▸ **TEXT PROVIDED**:

########################################

Create a Kubernetes cluster with Azure Kubernetes Service using Terraform

Article tested with the following Terraform and Terraform provider versions:

Terraform enables the definition, preview, and deployment of cloud infrastructure. Using Terraform, you create configuration files using HCL syntax. The HCL syntax allows you to specify the cloud provider - such as Azure - and the elements that make up your cloud infrastructure. After you create your configuration files, you create an execution plan that allows you to preview your infrastructure changes before they're deployed. Once you verify the changes, you apply the execution plan to deploy the infrastructure. For more information about using Terraform in Azure, see the Azure Terraform developer center

Azure Kubernetes Service (AKS) manages your hosted Kubernetes environment. AKS allows you to deploy and manage containerized applications without container orchestration expertise. AKS also enables you to do many common maintenance operations without taking your app offline. These operations include provisioning, upgrading, and scaling resources on demand.

In this article, you learn how to:

  • Use HCL (HashiCorp Language) to define a Kubernetes cluster
  • Use Terraform and AKS to create a Kubernetes cluster
  • Use the kubectl tool to test the availability of a Kubernetes cluster

1. Configure your environment

  • Azure subscription: If you don't have an Azure subscription, create a free account before you begin.
  • Azure service principal: If you don't have a service principal, create a service principal. Make note of the appId, display_name, password, and tenant.

  • Service principal object ID: Run the following command to get the object ID of the service principal: az ad sp list --display-name "<display_name>" --query "[].{\"Object ID\":objectId}" --output table

  • SSH key pair: Use one of the following articles:

2. Configure Azure storage to store Terraform state

Terraform tracks state locally via the terraform.tfstate file. This pattern works well in a single-person environment. However, in a more practical multi-person environment, you need to track state on the server using Azure storage. In this section, you learn to retrieve the necessary storage account information and create a storage container. The Terraform state information is then stored in that container.

########################################

▸ **RECORDED DATA**:
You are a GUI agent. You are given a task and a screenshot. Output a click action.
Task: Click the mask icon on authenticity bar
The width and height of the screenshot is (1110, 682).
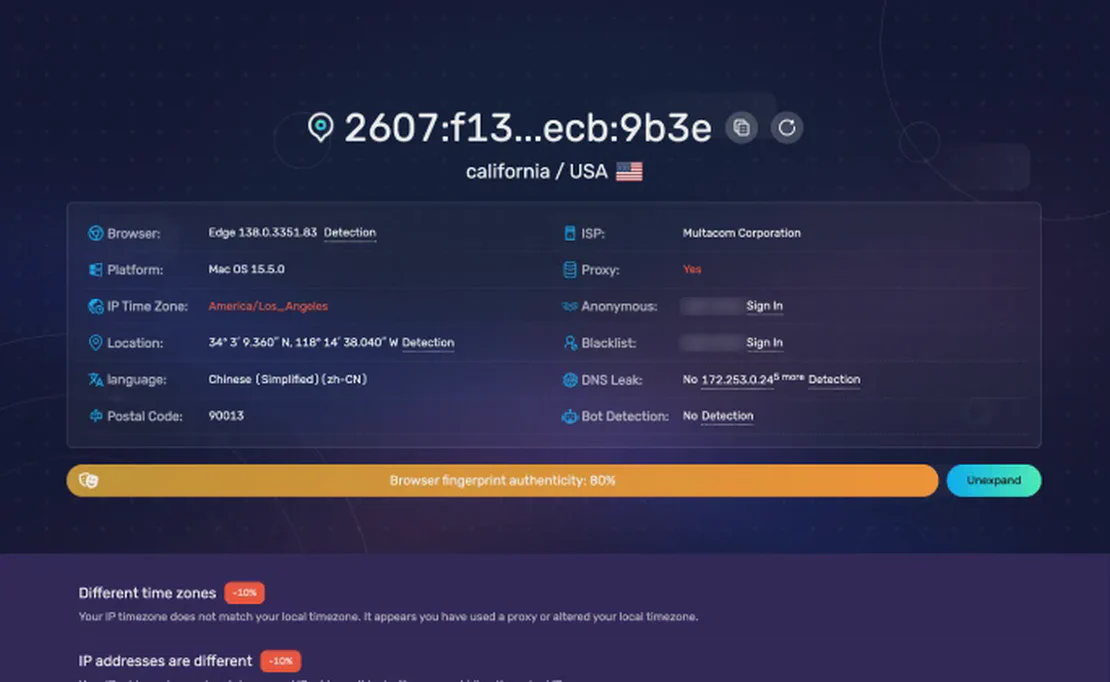point(89,481)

########################################

▸ **WORK TO BE COMPLETED**:
Continue the article on creating an AKS cluster with Terraform, starting immediately after its final sentence.

▸ **EXPECTED OUTPUT**:
  1. Use one of the following options to create an Azure storage account:

  2. Browse to the Azure portal.

  3. Under Azure services, select Storage accounts. (If the Storage accounts option isn't visible on the main page, select More services to locate the option.)

  4. On the Storage accounts page, On the Storage accounts page, select the storage account where Terraform will store the state information.

  5. On the Storage account page, in the left menu, in the Security + networking section, select Access keys.

    The Storage account page has a menu option to get the access keys.

  6. On the Access keys page, select Show keys to display the key values.

    The Access keys page has an option to display the key values.

  7. Locate the key1 key on the page and select the icon to its right to copy the key value to the clipboard.

    A handy icon button allows you to copy the key values to the clipboard.

  8. From a command line prompt, run az storage container create. This command creates a container in your Azure storage account. Replace the placeholders with the appropriate values for your Azure storage account.

    az storage container create -n tfstate \
       --account-name <storage_account_name> \
       --account-key <storage_account_key>
    
  9. When the command successfully completes, it displays a JSON block with a key of "created" and a value of true. You can also run az storage container list to verify the container was successfully created.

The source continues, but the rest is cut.